§ Given records
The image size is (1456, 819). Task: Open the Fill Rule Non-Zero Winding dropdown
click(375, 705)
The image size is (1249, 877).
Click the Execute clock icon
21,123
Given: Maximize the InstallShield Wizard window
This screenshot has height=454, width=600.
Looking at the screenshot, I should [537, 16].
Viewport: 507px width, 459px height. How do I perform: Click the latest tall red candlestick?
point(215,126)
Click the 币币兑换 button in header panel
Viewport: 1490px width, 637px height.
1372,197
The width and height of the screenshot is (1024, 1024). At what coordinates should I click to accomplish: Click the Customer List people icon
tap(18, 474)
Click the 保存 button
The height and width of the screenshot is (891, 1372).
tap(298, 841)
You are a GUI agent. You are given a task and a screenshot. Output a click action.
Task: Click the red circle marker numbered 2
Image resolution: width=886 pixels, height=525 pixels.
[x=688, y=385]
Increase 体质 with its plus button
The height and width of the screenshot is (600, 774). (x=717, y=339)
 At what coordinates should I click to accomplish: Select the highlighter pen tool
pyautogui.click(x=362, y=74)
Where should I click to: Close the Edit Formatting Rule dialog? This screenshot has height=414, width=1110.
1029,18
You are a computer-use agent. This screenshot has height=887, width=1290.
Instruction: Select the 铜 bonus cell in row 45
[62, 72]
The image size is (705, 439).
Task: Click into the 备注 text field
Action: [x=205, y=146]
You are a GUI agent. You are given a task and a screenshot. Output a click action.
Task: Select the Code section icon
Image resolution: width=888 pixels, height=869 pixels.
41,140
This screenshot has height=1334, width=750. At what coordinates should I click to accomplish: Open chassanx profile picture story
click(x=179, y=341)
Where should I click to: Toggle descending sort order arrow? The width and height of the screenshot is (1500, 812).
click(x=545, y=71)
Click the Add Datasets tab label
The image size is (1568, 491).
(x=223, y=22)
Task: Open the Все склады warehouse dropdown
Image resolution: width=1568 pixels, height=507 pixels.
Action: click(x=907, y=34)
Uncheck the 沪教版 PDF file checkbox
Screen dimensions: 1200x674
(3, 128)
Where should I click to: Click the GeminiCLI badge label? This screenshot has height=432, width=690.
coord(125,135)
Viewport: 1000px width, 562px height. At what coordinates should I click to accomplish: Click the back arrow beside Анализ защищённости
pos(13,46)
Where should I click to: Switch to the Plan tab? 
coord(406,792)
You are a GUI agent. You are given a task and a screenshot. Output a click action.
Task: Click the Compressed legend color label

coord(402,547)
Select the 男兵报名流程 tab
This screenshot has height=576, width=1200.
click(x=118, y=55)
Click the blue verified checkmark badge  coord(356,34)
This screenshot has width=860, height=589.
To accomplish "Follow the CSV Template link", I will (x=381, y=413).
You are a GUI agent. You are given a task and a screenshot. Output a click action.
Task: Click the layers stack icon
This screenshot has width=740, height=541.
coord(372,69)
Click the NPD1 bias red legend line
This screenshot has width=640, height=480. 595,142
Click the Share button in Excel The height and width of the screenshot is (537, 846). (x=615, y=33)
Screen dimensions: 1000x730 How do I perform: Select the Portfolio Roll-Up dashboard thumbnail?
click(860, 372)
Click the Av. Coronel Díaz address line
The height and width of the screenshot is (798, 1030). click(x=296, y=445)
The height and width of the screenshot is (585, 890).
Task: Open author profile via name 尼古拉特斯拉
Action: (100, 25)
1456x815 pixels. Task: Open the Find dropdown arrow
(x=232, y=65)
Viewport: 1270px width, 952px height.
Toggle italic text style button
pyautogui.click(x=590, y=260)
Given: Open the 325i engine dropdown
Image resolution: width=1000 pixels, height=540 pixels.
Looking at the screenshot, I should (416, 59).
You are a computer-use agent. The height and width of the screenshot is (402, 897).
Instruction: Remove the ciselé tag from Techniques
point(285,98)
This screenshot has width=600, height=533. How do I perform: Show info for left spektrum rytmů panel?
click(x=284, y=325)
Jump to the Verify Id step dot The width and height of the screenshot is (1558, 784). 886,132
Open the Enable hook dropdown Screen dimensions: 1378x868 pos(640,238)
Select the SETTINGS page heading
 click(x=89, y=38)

§ What the exercise asks
Print the items verbatim, starting at the line containing "Viewport: 1270px width, 952px height." and ending with the line containing "Looking at the screenshot, I should (416, 59).", both of those lines included.

§ Expected output
Viewport: 1270px width, 952px height.
Toggle italic text style button
pyautogui.click(x=590, y=260)
Given: Open the 325i engine dropdown
Image resolution: width=1000 pixels, height=540 pixels.
Looking at the screenshot, I should (416, 59).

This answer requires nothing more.